## Data supplied
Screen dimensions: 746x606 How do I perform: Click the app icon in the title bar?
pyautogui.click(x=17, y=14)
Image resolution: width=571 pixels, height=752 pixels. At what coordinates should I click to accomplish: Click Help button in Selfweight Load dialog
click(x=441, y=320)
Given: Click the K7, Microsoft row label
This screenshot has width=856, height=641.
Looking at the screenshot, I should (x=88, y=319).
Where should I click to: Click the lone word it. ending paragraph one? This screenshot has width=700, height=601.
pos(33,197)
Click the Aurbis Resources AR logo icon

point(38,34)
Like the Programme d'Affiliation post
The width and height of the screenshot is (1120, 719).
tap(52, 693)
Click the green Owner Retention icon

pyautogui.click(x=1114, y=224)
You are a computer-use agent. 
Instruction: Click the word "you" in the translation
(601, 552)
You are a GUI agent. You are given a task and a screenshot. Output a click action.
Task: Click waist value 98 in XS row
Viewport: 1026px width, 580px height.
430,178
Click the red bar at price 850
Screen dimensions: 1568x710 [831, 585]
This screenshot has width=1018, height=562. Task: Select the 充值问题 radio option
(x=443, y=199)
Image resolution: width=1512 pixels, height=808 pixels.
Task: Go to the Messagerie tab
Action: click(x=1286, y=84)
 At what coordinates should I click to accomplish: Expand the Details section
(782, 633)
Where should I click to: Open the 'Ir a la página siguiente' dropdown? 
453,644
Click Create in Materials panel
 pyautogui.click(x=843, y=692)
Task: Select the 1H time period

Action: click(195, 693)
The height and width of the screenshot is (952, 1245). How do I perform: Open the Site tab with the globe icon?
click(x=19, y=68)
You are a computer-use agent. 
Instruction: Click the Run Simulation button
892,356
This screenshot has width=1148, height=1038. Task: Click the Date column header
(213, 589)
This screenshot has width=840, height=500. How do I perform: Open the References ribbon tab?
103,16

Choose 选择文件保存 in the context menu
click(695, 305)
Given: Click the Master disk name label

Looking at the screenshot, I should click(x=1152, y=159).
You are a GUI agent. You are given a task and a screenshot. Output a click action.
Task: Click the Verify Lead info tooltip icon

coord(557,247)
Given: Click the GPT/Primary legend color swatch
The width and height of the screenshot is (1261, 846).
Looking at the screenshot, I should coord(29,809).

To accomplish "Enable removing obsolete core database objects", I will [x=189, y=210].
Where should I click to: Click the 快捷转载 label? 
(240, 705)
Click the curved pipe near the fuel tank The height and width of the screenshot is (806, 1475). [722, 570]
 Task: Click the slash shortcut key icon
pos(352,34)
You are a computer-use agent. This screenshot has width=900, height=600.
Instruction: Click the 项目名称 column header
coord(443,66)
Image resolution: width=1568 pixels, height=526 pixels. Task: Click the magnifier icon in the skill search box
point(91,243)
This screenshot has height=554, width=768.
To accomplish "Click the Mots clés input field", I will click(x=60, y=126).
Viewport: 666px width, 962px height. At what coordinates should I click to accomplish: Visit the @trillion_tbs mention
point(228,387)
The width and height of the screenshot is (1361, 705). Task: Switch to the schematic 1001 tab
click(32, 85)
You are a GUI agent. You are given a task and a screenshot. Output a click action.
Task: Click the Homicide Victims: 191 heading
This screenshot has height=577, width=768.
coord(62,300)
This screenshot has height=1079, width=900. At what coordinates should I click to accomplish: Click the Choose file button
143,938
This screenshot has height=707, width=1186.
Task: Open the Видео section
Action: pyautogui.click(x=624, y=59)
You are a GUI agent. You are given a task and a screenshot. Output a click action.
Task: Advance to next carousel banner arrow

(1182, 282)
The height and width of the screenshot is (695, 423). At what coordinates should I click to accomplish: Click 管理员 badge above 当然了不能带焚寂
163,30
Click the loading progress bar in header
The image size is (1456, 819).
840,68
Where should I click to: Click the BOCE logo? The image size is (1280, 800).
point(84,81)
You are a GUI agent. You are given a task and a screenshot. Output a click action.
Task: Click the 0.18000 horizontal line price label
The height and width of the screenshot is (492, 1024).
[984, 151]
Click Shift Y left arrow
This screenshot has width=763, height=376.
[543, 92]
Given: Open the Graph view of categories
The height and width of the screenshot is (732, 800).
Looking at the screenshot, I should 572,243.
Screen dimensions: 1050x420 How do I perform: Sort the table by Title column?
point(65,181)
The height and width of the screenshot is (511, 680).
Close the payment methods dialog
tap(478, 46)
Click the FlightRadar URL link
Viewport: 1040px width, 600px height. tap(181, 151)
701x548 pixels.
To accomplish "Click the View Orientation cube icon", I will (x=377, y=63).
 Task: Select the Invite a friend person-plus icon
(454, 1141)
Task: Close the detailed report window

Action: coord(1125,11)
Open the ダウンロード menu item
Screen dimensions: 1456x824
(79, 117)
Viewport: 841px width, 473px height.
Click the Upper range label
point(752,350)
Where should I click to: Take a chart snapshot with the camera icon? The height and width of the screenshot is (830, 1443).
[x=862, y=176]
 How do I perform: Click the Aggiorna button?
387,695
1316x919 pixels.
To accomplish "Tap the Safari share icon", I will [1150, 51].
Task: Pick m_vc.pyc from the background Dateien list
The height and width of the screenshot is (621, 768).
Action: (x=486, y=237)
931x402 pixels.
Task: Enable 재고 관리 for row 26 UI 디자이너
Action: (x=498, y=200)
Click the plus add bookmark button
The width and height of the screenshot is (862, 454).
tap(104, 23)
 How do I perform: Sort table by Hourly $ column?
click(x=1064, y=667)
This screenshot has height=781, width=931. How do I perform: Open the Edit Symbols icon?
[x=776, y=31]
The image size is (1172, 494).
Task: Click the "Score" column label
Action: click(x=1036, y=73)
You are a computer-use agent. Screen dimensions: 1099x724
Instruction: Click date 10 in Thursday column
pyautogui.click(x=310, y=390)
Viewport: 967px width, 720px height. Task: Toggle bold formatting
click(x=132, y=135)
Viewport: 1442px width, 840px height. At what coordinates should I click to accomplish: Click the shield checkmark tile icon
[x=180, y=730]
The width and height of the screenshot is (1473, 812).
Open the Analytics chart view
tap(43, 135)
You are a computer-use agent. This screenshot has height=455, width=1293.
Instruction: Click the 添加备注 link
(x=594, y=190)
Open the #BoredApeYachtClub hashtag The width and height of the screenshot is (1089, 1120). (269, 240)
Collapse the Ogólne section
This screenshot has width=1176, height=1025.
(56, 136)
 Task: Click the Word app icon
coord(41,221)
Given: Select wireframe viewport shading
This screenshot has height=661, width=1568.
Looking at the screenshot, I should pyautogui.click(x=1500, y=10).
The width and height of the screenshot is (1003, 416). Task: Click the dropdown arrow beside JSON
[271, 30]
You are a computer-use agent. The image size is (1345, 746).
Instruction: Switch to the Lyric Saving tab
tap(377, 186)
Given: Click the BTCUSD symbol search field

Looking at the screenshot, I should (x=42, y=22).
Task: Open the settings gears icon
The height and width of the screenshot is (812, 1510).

## What is being asked
Return all of the records above verbatim, line for line, changing nothing.

## Response to the exercise
Screen dimensions: 746x606 How do I perform: Click the app icon in the title bar?
pyautogui.click(x=17, y=14)
Image resolution: width=571 pixels, height=752 pixels. At what coordinates should I click to accomplish: Click Help button in Selfweight Load dialog
click(x=441, y=320)
Given: Click the K7, Microsoft row label
This screenshot has width=856, height=641.
Looking at the screenshot, I should (x=88, y=319).
Where should I click to: Click the lone word it. ending paragraph one? This screenshot has width=700, height=601.
pos(33,197)
Click the Aurbis Resources AR logo icon

point(38,34)
Like the Programme d'Affiliation post
The width and height of the screenshot is (1120, 719).
tap(52, 693)
Click the green Owner Retention icon

pyautogui.click(x=1114, y=224)
You are a computer-use agent. 
Instruction: Click the word "you" in the translation
(601, 552)
You are a GUI agent. You are given a task and a screenshot. Output a click action.
Task: Click waist value 98 in XS row
Viewport: 1026px width, 580px height.
430,178
Click the red bar at price 850
Screen dimensions: 1568x710 [831, 585]
This screenshot has width=1018, height=562. Task: Select the 充值问题 radio option
(x=443, y=199)
Image resolution: width=1512 pixels, height=808 pixels.
Task: Go to the Messagerie tab
Action: click(x=1286, y=84)
 At what coordinates should I click to accomplish: Expand the Details section
(782, 633)
Where should I click to: Open the 'Ir a la página siguiente' dropdown? 
453,644
Click Create in Materials panel
 pyautogui.click(x=843, y=692)
Task: Select the 1H time period

Action: click(195, 693)
The height and width of the screenshot is (952, 1245). How do I perform: Open the Site tab with the globe icon?
click(x=19, y=68)
You are a computer-use agent. 
Instruction: Click the Run Simulation button
892,356
This screenshot has width=1148, height=1038. Task: Click the Date column header
(213, 589)
This screenshot has width=840, height=500. How do I perform: Open the References ribbon tab?
103,16

Choose 选择文件保存 in the context menu
click(695, 305)
Given: Click the Master disk name label

Looking at the screenshot, I should click(x=1152, y=159).
You are a GUI agent. You are given a task and a screenshot. Output a click action.
Task: Click the Verify Lead info tooltip icon

coord(557,247)
Given: Click the GPT/Primary legend color swatch
The width and height of the screenshot is (1261, 846).
Looking at the screenshot, I should coord(29,809).

To accomplish "Enable removing obsolete core database objects", I will [x=189, y=210].
Where should I click to: Click the 快捷转载 label? 
(240, 705)
Click the curved pipe near the fuel tank The height and width of the screenshot is (806, 1475). [722, 570]
 Task: Click the slash shortcut key icon
pos(352,34)
You are a computer-use agent. This screenshot has width=900, height=600.
Instruction: Click the 项目名称 column header
coord(443,66)
Image resolution: width=1568 pixels, height=526 pixels. Task: Click the magnifier icon in the skill search box
point(91,243)
This screenshot has height=554, width=768.
To accomplish "Click the Mots clés input field", I will click(x=60, y=126).
Viewport: 666px width, 962px height. At what coordinates should I click to accomplish: Visit the @trillion_tbs mention
point(228,387)
The width and height of the screenshot is (1361, 705). Task: Switch to the schematic 1001 tab
click(32, 85)
You are a GUI agent. You are given a task and a screenshot. Output a click action.
Task: Click the Homicide Victims: 191 heading
This screenshot has height=577, width=768.
coord(62,300)
This screenshot has height=1079, width=900. At what coordinates should I click to accomplish: Click the Choose file button
143,938
This screenshot has height=707, width=1186.
Task: Open the Видео section
Action: pyautogui.click(x=624, y=59)
You are a GUI agent. You are given a task and a screenshot. Output a click action.
Task: Advance to next carousel banner arrow

(1182, 282)
The height and width of the screenshot is (695, 423). At what coordinates should I click to accomplish: Click 管理员 badge above 当然了不能带焚寂
163,30
Click the loading progress bar in header
The image size is (1456, 819).
840,68
Where should I click to: Click the BOCE logo? The image size is (1280, 800).
point(84,81)
You are a GUI agent. You are given a task and a screenshot. Output a click action.
Task: Click the 0.18000 horizontal line price label
The height and width of the screenshot is (492, 1024).
[984, 151]
Click Shift Y left arrow
This screenshot has width=763, height=376.
[543, 92]
Given: Open the Graph view of categories
The height and width of the screenshot is (732, 800).
Looking at the screenshot, I should 572,243.
Screen dimensions: 1050x420 How do I perform: Sort the table by Title column?
point(65,181)
The height and width of the screenshot is (511, 680).
Close the payment methods dialog
tap(478, 46)
Click the FlightRadar URL link
Viewport: 1040px width, 600px height. tap(181, 151)
701x548 pixels.
To accomplish "Click the View Orientation cube icon", I will (x=377, y=63).
 Task: Select the Invite a friend person-plus icon
(454, 1141)
Task: Close the detailed report window

Action: coord(1125,11)
Open the ダウンロード menu item
Screen dimensions: 1456x824
(79, 117)
Viewport: 841px width, 473px height.
Click the Upper range label
point(752,350)
Where should I click to: Take a chart snapshot with the camera icon? The height and width of the screenshot is (830, 1443).
[x=862, y=176]
 How do I perform: Click the Aggiorna button?
387,695
1316x919 pixels.
To accomplish "Tap the Safari share icon", I will [1150, 51].
Task: Pick m_vc.pyc from the background Dateien list
The height and width of the screenshot is (621, 768).
Action: (x=486, y=237)
931x402 pixels.
Task: Enable 재고 관리 for row 26 UI 디자이너
Action: (x=498, y=200)
Click the plus add bookmark button
The width and height of the screenshot is (862, 454).
tap(104, 23)
 How do I perform: Sort table by Hourly $ column?
click(x=1064, y=667)
This screenshot has height=781, width=931. How do I perform: Open the Edit Symbols icon?
[x=776, y=31]
The image size is (1172, 494).
Task: Click the "Score" column label
Action: click(x=1036, y=73)
You are a computer-use agent. Screen dimensions: 1099x724
Instruction: Click date 10 in Thursday column
pyautogui.click(x=310, y=390)
Viewport: 967px width, 720px height. Task: Toggle bold formatting
click(x=132, y=135)
Viewport: 1442px width, 840px height. At what coordinates should I click to accomplish: Click the shield checkmark tile icon
[x=180, y=730]
The width and height of the screenshot is (1473, 812).
Open the Analytics chart view
tap(43, 135)
You are a computer-use agent. This screenshot has height=455, width=1293.
Instruction: Click the 添加备注 link
(x=594, y=190)
Open the #BoredApeYachtClub hashtag The width and height of the screenshot is (1089, 1120). (269, 240)
Collapse the Ogólne section
This screenshot has width=1176, height=1025.
(56, 136)
 Task: Click the Word app icon
coord(41,221)
Given: Select wireframe viewport shading
This screenshot has height=661, width=1568.
Looking at the screenshot, I should pyautogui.click(x=1500, y=10).
The width and height of the screenshot is (1003, 416). Task: Click the dropdown arrow beside JSON
[271, 30]
You are a computer-use agent. The image size is (1345, 746).
Instruction: Switch to the Lyric Saving tab
tap(377, 186)
Given: Click the BTCUSD symbol search field

Looking at the screenshot, I should (x=42, y=22).
Task: Open the settings gears icon
The height and width of the screenshot is (812, 1510).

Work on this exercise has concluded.